Sebagai bentuk penyetaraan dengan Perguruan Tinggi (PT) maka lahirlah Ma’had Aly sebagai lembaga keagamaan yang menghasilkan sarjana agama yang setara dengan sarjana lulusan Perguruan Tinggi pada umumnya. Sehingga Ma’had Aly menjadi alternatif bagi para santri yang ingin melanjutkan pendidikan dengan gelar sarjana tanpa harus masuk Perguruan Tinggi di luar dayah.

Namun akhir-akhir ini tujuan utama dari beridirinya Ma’had Aly sudah sedikit diselewengkan. Lembaga agama yang bertujuan melahirkan intelektual agama yang berkualitas sekarang hanya seolah lembaga penghasil ijazah berlegalitas. Buktinya banyak lulusan Ma’had Aly yang hanya bergelar sarjana agama namun tidak benar-benar mengerti agama. Bahkan tidak jarang dari lulusan tersebut yang masih berlepotan saat disodorkan untuk membaca kitab kuning, yang memang menjadi kurikulum utama pembelajarannya.
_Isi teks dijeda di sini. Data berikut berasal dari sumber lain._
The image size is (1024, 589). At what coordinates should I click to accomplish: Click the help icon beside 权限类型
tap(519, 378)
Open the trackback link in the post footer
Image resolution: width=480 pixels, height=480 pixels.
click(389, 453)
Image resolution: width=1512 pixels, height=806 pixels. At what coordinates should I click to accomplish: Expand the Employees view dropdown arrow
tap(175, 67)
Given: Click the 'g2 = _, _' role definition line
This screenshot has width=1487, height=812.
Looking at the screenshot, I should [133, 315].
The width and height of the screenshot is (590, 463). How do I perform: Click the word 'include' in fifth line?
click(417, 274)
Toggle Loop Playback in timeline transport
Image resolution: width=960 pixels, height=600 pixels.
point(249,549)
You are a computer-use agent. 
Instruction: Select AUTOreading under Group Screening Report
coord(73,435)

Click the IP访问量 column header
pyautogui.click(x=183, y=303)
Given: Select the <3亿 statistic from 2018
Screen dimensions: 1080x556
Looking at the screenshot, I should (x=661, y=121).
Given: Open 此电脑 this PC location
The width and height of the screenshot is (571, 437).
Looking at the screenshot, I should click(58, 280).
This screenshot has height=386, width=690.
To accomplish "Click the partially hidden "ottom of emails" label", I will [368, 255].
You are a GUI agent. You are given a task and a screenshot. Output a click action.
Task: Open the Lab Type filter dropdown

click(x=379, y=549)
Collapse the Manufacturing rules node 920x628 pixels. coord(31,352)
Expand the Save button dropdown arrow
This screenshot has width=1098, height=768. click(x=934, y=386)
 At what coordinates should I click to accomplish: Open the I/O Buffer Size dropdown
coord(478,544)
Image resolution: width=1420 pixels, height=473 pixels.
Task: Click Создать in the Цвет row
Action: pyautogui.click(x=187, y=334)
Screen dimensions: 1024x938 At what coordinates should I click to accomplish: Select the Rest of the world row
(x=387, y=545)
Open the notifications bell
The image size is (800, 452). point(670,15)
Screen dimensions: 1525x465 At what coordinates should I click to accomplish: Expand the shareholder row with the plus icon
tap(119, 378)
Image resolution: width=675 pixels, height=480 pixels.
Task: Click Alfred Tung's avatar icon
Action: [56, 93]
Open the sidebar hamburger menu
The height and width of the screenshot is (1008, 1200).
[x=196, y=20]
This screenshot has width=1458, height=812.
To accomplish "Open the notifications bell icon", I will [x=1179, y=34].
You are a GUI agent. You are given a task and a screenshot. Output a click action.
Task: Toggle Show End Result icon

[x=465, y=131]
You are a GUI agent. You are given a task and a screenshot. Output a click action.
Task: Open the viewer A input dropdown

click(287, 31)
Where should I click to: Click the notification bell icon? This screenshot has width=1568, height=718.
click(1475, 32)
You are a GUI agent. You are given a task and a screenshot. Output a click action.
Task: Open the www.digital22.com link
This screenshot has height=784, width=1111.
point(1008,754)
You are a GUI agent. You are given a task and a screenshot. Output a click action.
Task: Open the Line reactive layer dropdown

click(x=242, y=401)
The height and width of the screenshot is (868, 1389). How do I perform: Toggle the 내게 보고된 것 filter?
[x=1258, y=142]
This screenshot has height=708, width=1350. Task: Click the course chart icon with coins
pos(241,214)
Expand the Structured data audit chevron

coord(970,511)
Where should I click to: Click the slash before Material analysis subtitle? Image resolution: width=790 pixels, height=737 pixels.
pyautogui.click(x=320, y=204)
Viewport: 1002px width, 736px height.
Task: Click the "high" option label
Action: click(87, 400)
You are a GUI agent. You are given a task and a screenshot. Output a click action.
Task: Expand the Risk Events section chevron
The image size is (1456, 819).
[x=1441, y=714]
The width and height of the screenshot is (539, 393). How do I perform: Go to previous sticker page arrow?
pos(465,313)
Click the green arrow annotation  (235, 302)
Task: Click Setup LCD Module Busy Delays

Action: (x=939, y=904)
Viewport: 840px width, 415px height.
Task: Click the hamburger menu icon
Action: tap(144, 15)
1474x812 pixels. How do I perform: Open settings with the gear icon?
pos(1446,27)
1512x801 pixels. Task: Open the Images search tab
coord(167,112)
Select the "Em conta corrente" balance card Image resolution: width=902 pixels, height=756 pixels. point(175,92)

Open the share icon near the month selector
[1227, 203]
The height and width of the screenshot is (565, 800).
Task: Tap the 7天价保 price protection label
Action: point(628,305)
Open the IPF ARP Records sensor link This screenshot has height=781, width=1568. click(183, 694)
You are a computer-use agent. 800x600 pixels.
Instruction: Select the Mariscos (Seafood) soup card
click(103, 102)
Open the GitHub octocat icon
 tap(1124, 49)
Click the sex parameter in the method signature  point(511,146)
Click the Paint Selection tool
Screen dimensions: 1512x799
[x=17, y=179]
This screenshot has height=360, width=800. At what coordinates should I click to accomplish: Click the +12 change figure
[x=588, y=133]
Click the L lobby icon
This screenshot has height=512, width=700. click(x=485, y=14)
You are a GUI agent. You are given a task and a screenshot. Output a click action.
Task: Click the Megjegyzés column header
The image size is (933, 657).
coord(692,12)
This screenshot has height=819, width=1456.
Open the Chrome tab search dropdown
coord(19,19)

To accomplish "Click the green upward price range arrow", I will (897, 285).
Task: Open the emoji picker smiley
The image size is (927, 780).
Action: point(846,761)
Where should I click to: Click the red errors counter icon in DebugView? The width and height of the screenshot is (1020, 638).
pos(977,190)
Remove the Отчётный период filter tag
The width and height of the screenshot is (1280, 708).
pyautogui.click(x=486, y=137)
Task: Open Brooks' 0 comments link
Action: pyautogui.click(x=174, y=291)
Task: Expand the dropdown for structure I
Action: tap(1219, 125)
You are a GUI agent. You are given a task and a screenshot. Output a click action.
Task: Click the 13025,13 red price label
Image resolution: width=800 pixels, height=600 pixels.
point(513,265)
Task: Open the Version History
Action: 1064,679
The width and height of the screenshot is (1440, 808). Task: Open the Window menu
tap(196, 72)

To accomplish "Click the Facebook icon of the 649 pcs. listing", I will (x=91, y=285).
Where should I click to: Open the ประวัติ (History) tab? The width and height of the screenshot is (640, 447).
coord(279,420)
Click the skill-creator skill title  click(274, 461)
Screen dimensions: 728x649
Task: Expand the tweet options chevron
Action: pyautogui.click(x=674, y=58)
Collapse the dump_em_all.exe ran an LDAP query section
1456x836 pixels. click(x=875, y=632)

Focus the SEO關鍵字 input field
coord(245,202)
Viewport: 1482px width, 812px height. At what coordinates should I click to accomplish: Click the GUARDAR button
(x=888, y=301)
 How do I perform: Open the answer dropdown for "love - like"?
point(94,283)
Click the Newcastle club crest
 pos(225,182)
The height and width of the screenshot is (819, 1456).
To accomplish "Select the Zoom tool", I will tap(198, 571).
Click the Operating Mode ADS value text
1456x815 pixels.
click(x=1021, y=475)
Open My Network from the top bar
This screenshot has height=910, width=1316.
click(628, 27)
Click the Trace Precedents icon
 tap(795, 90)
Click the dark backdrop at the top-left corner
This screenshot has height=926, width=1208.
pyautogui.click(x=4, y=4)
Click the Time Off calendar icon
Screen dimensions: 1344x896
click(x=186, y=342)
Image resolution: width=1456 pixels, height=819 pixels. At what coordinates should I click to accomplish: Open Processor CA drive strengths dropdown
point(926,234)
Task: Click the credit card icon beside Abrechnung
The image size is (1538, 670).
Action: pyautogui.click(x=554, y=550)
Para pengurus Ma’had Aly mulai menjaring calon mahasantri untuk bisa menjadi lulusan sarjana dari lembaga tersebut dengan berbagai metode pemebelajaran, hingga bahkan dengan sakali tatap muka dalam sebulan sudah sah dianggap hadir, tanpa memikirkan menguasai atau tidaknya ilmu yang didapat. Dengan dalil mengusai atau tidaknya ilmu bukanlah urusan dari lembaga dan mengiming-iming legalitas ijazah yang didapat nantinya, menjadikan lembaga Ma’had Aly sudah keluar dari tujuan esesial berdirinya, yaitu melahirkan lulusan agama yang beritelektualitas.

Bahkan menariknya, para kaum fundamentalis dari sebagian teungku dayah yang dulunya ikut mencemooh mahasantri Ma’had Aly sekarang berbalik arah ingin pula menjadi lulusan dari lembaga agama setara Perguruan Tinggi tersebut. Tentunya dengan harapan ijazah bergelar sarjana yang kelak akan berguna di kemudian hari. Lah, bagus dong, jika alumni dayah semua bergelar sarjana. Sehingga stigma “hana masa depan” bagi lulusan dayah dapat sedikit berkurang dalam masyarakat, tentunya jika sudah memakai “baju seragam” dengan berkat gelar sarjana tersebut.

Sebagai Kesimpulan, perlu adanya peningkatan mutu dari pihak pengurus Ma’had Aly baik dari metode belajar, para dosen pengajar yang berkualitas (biarpun tanpa embel-embel gelar dibelakang namanya), dan tentunya ada sarana dan prasarana belajar mengajar yang memadai. Sehingga dengan benar-benar memepersiapkan kelengkapan penunjang akademi tersebut dapat menghasilkan lulusan agama yang berkualitas dan berintegritas.